### Task requirements
**a)** Summarize the passage on cryptographic hash functions in two sentences.
**b)** Rewrite the part of the passage on cryptographic hash functions that opens with the words containing "Feed in any" and closes with "be computationally infeasible.", changing "computationally infeasible" to "practically impossible".
**c)** Answer these questions from the passage on cryptographic hash functions:
(i) What is the output size of SHA-256?
(ii) Which principle guarantees that collisions exist?
(iii) About what share of the output bits flip when a single input bit changes?
Supplied passage START
Fingerprints for data. A cryptographic hash function takes an arbitrary amount of input and produces a fixed-size output that is, for all practical purposes, unique to that input.
Feed in any amount of data — a single byte, a 10 GB file, the entire contents of a database — and the machine produces a fixed-size fingerprint. 256 bits for SHA-256. Always the same size, regardless of input.
Same input always produces the same fingerprint. Different inputs produce different fingerprints — not with absolute certainty (the pigeonhole principle guarantees collisions exist), but with overwhelming probability. Finding two inputs that produce the same hash should be computationally infeasible.
Change a single bit of the input, and the output changes completely — roughly half the bits flip. There is no observable relationship between similar inputs and their hashes. This property makes hash functions useful for integrity checking: any modification, no matter how small, produces an entirely different hash.
Supplied passage END
Source material START
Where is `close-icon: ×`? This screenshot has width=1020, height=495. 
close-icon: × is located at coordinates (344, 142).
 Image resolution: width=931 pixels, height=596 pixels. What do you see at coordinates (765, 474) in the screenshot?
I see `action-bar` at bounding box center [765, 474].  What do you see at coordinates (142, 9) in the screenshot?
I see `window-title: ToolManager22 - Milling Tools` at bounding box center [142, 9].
Source material END
### Response list
**a)** A cryptographic hash function turns input of any size into a fixed-size fingerprint, such as 256 bits for SHA-256, that is practically unique to that input. The same input always yields the same hash, different inputs yield different hashes with overwhelming probability, and changing a single bit changes the output completely, which makes hash functions useful for integrity checking.

**b)**
Feed in any amount of data — a single byte, a 10 GB file, the entire contents of a database — and the machine produces a fixed-size fingerprint. 256 bits for SHA-256. Always the same size, regardless of input.
Same input always produces the same fingerprint. Different inputs produce different fingerprints — not with absolute certainty (the pigeonhole principle guarantees collisions exist), but with overwhelming probability. Finding two inputs that produce the same hash should be practically impossible.

**c)**
(i) 256 bits.
(ii) The pigeonhole principle.
(iii) Roughly half.